Vitamin D Boosts Antimicrobial Peptide Cathelicidin to Improve Eczema and Fight Skin Infections
A systematic review of 68 studies found that vitamin D supplementation (1,000-2,000 IU/day for 1-3 months) increases cathelicidin antimicrobial peptide expression and reduces Staphylococcus aureus colonization and eczema severity in people with vitamin D deficiency.
Quick Facts
What This Study Found
The systematic review of 68 peer-reviewed papers established two key findings:
1. Cathelicidin plays a dual role in atopic dermatitis — it contributes to skin barrier function and has direct anti-Staphylococcus aureus activity. Reduced cathelicidin expression in AD patients weakens both defenses.
2. Vitamin D supplementation at 1,000-2,000 IU/day for 1-3 months increases cathelicidin expression and reduces S. aureus abundance and AD severity — but only in individuals with low serum vitamin D (deficiency/insufficiency). There was no evidence supporting supplementation in people with sufficient vitamin D levels.
Key Numbers
How They Did This
Systematic literature search following established protocols, with 68 peer-reviewed papers accepted for inclusion. Studies were critically appraised and synthesized in a narrative analysis. The review examined three interconnected relationships: cathelicidin's role in skin barrier function, cathelicidin's anti-S. aureus activity, and vitamin D's ability to upregulate cathelicidin expression in the context of atopic dermatitis.
Why This Research Matters
Atopic dermatitis affects up to 20% of children and 10% of adults, and S. aureus skin infections are a major complication causing disease flares. Current treatment relies on topical steroids and immunosuppressants, which have side effects with long-term use. The cathelicidin-vitamin D connection offers a natural, low-cost intervention: simply correcting vitamin D deficiency can boost the body's own antimicrobial peptide defense, reducing infections and eczema severity. This represents a mechanistic, nutrition-based approach to managing a common chronic condition.
The Bigger Picture
This review connects three major areas: antimicrobial peptide biology, nutritional medicine, and dermatology. The vitamin D-cathelicidin axis is one of the best-characterized examples of how a nutrient directly regulates antimicrobial peptide expression — vitamin D literally turns on the cathelicidin gene. Understanding this mechanism has implications beyond eczema: it may explain why vitamin D deficiency is associated with increased susceptibility to respiratory infections, wound healing problems, and other conditions where antimicrobial peptides play protective roles.
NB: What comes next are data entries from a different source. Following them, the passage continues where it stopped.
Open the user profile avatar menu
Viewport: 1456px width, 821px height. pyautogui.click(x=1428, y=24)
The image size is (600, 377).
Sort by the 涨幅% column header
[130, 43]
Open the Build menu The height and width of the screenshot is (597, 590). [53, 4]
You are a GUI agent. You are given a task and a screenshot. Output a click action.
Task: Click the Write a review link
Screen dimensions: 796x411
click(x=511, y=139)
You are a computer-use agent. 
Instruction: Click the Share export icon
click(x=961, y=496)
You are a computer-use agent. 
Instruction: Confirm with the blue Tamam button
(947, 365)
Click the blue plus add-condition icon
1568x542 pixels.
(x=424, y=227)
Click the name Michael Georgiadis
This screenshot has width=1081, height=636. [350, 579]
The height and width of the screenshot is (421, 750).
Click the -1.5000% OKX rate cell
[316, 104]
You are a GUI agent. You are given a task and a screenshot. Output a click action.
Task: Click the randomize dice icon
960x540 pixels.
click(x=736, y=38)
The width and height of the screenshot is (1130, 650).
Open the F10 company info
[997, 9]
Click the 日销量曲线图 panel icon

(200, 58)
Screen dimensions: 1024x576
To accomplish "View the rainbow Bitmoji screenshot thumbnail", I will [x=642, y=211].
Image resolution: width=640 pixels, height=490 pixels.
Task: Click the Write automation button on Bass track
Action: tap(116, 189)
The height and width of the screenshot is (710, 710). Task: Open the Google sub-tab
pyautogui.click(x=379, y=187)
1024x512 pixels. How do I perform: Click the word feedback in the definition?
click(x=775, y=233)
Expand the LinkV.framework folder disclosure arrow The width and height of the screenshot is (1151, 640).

What This Study Doesn't Tell Us
The review is a narrative synthesis rather than a formal meta-analysis, limiting quantitative conclusions. Most vitamin D supplementation studies in AD are small and heterogeneous in design. The benefit is limited to vitamin D-deficient/insufficient individuals, and many studies didn't stratify by baseline vitamin D status. Optimal dosing and duration beyond the identified 1,000-2,000 IU/day for 1-3 months range are not established. The causal chain (low VD → low cathelicidin → worse AD) is well-supported mechanistically but not definitively proven in clinical trials.
Questions This Raises
- ?Would higher vitamin D doses produce greater cathelicidin induction and better eczema outcomes in severely deficient patients?
- ?Could topical vitamin D application directly boost cathelicidin in the skin more effectively than oral supplementation?
- ?Does the vitamin D-cathelicidin mechanism explain the seasonal variation in eczema severity?
Trust & Context
- Key Stat:
- 1,000-2,000 IU/day vitamin D boosts cathelicidin In VD-deficient eczema patients, supplementation for 1-3 months increased antimicrobial peptide expression, reduced S. aureus, and improved disease severity
- Evidence Grade:
- This is a systematic review synthesizing 68 peer-reviewed studies with critical appraisal. While not a formal meta-analysis, the consistent findings across multiple study types support the vitamin D-cathelicidin-AD connection. The evidence for supplementation benefits is strongest for VD-deficient populations.
- Study Age:
- Published in 2025, this is a current review capturing the latest evidence on the vitamin D-cathelicidin axis in atopic dermatitis, including recent clinical trial data.
- Original Title:
- Cathelicidin expression in the pathogenesis of atopic dermatitis and the therapeutic potential of vitamin D.
- Published In:
- Nutrition research (New York, N.Y.), 139, 113-123 (2025)
- Authors:
- Connell, Tess, Seidler, Karin(2), Neil, James
- Database ID:
- RPEP-10528
Evidence Hierarchy
Frequently Asked Questions
What is cathelicidin and how does it protect the skin?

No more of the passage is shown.